On February 29, 2012, Atkore International, Inc. (the “Company”), a subsidiary of Atkore International Holdings Inc. announced that James A. Mallak, 56, is joining the Company as Chief Financial Officer, effective March 5, 2012. Mr. Mallak also will serve as the Company’s principal accounting officer. From 2008 until he joined the Company, Mr. Mallak was a Managing Director of Alvarez & Marsal Holdings, LLC, a global professional services firm. From 2004 to 2007, Mr. Mallak served as Chief Financial Officer of Tower Automotive Inc., a global provider of structural stampings. Mr. Mallak was Executive Vice President and Chief Financial Officer of Textron Fastening Systems from 2001 to 2004 and of Textron Automotive Co. from 1999 to 2001 and was Vice President Finance, Heavy Vehicle Systems of Meritor Automotive, Inc. from 1998 to 1999. Mr. Mallak was employed by ITT Automotive, Inc. from 1977 to 1998 where he held various positions with increasing responsibility.
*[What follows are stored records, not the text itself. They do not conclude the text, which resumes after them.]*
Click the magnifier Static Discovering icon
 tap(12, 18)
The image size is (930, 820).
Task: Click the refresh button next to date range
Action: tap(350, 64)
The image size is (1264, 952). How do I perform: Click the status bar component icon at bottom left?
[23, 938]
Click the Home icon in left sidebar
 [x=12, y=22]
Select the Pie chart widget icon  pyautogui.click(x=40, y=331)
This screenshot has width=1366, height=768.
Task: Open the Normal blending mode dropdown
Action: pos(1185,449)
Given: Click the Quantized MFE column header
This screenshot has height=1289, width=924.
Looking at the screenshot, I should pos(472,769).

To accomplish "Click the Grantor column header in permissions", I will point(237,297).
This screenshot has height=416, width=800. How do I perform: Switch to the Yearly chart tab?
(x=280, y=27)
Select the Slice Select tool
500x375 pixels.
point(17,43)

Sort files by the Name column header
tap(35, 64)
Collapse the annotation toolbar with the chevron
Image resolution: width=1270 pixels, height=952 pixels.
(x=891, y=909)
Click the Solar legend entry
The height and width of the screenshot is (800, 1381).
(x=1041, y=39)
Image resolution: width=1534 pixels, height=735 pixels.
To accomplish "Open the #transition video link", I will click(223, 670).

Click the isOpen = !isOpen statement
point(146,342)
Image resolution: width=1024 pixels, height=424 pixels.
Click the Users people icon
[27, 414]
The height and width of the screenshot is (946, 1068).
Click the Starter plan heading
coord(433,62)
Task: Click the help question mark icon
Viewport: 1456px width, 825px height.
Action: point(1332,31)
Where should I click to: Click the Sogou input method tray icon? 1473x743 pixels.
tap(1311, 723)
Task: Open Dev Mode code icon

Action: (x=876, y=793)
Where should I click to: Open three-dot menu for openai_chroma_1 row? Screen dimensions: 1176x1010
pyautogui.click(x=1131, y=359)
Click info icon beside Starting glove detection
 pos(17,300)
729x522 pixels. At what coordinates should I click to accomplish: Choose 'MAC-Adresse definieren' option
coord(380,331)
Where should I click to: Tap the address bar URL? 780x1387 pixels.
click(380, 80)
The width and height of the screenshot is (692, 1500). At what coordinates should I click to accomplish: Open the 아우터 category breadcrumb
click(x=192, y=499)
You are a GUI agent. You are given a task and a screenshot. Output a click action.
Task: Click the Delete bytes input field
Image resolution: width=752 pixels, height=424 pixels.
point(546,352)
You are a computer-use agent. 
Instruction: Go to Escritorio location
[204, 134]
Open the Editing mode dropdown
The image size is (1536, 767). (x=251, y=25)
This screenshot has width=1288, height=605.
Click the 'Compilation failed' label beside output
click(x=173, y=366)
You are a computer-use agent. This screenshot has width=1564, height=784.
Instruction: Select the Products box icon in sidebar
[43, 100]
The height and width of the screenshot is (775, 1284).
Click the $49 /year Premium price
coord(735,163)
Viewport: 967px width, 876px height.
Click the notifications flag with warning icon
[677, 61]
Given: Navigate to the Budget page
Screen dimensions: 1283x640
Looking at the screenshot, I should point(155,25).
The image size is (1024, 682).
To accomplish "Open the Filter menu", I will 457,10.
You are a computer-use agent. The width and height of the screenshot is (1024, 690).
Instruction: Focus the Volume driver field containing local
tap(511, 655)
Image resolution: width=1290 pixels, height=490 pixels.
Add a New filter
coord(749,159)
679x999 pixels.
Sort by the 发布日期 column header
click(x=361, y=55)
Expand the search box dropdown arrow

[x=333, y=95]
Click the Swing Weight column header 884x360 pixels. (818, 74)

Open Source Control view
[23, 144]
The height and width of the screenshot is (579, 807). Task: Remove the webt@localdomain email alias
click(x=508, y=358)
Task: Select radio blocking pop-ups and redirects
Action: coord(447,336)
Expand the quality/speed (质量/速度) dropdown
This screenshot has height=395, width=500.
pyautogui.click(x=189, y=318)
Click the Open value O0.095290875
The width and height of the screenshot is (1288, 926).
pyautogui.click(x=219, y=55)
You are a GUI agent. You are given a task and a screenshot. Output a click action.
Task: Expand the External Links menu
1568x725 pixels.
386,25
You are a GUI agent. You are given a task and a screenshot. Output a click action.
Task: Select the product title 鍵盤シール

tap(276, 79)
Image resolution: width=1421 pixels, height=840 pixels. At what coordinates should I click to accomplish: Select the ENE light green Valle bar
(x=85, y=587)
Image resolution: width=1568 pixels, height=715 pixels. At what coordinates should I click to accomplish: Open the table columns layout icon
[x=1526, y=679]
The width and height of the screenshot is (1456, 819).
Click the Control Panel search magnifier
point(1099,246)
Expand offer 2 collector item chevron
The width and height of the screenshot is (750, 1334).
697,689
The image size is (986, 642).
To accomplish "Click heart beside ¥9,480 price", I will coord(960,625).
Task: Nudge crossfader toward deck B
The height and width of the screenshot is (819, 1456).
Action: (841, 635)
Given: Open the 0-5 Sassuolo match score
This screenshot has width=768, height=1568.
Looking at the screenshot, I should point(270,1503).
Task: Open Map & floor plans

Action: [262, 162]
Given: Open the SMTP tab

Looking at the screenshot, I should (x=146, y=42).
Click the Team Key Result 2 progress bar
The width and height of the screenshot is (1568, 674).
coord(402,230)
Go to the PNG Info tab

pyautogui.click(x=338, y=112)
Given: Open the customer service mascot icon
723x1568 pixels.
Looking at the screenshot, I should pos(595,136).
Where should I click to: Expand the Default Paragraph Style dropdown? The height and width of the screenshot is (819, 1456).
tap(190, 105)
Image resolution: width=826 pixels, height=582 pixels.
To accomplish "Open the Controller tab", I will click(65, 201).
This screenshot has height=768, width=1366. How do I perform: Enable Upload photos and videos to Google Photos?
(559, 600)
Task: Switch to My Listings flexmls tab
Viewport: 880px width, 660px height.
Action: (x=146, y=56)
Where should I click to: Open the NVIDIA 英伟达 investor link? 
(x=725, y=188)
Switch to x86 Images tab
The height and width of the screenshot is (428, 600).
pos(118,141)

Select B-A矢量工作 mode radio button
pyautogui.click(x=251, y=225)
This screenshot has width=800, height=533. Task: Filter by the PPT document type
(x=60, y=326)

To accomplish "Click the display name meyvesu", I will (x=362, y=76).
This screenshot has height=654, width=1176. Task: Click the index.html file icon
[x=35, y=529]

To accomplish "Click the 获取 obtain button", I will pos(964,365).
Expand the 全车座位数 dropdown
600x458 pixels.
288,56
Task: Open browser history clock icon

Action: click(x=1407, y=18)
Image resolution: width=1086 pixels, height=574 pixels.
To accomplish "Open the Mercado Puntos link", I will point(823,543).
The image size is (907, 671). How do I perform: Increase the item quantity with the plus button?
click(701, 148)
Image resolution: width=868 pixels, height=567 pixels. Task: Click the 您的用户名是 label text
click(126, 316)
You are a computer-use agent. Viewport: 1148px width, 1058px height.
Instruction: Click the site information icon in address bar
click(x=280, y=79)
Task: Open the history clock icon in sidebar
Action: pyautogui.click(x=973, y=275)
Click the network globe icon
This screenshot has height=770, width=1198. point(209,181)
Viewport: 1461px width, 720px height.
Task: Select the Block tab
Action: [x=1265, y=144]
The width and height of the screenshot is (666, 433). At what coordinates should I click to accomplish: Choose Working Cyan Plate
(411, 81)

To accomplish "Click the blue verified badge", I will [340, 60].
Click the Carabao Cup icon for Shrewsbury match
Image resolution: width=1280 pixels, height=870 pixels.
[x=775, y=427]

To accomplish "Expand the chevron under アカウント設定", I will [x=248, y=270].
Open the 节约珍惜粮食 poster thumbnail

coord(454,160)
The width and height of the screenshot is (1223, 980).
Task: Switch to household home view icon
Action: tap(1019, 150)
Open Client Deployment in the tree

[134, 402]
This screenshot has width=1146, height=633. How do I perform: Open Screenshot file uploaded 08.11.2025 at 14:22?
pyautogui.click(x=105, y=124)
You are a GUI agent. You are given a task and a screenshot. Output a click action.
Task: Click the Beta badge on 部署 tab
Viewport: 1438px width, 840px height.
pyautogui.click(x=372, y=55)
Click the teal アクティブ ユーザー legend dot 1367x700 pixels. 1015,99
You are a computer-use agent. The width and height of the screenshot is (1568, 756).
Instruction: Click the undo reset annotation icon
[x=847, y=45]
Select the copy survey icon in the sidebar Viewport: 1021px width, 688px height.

In connection with his appointment, Mr. Mallak and the Company entered into an offer letter on February 17, 2012 (the “Offer Letter”). Pursuant to the Offer Letter, Mr. Mallak will receive an annual base salary of $375,000. Mr. Mallak will be eligible to participate in the Company’s Annual Incentive Bonus Program and to receive a target incentive bonus for fiscal 2012 of 60% of his base salary, prorated based on his start date, subject to the satisfactory achievement of individual, business and corporate objectives established by the Company; provided, however that for fiscal 2012, Mr. Mallak is guaranteed a minimum bonus at the 60% target, prorated for time worked during the fiscal year. The Offer Letter also provides for a cash sign-on bonus of $150,000; provided, that if Mr. Mallak terminates his employment within the first two years, he must repay the sign-on bonus in full. Mr. Mallak is also entitled to employee benefits made available to similarly situated executives.

Mr. Mallak will be eligible to participate in the Company’s Stock Incentive Plan and will be eligible to receive an annual option grant at a target value of $175,000 in October 2012, contingent on the approval of the Company’s board of directors. Upon commencement of his employment, Mr. Mallak will be entitled to purchase between $150,000 and $300,000 of shares of common stock of Atkore International Group Inc., at a purchase price of $10 per share, and for each share that he purchases will be granted an option to purchase three shares, at an option exercise price of $10 per share. The option grant will become exercisable in five equal annual installments, commencing on the first anniversary of his hire date.

If Mr. Mallak’s employment is involuntarily terminated, he will be entitled to receive a severance payment equal to one year of his base salary. The Offer Letter provides that the specific terms of this severance arrangement are contemplated to be provided to Mr. Mallak within 30 days of his start date.

Departure of Karl J. Schmidt

Also on February 29, 2012, the Company announced that Karl J. Schmidt, Vice President and Chief Financial Officer, would be leaving the Company. Although Mr. Mallak assumed the role of Chief Financial Officer and principal accounting officer as of March 5, 2012, Mr. Schmidt is expected to remain with the Company until April 15, 2012 to assist with the transition of his responsibilities to Mr. Mallak.


SIGNATURE

Pursuant to the requirements of the Securities Exchange Act of 1934, the registrant has duly caused this report to be signed on its behalf by the undersigned thereunto duly authorized.

 

Date: March 6, 2012     ATKORE INTERNATIONAL HOLDINGS INC.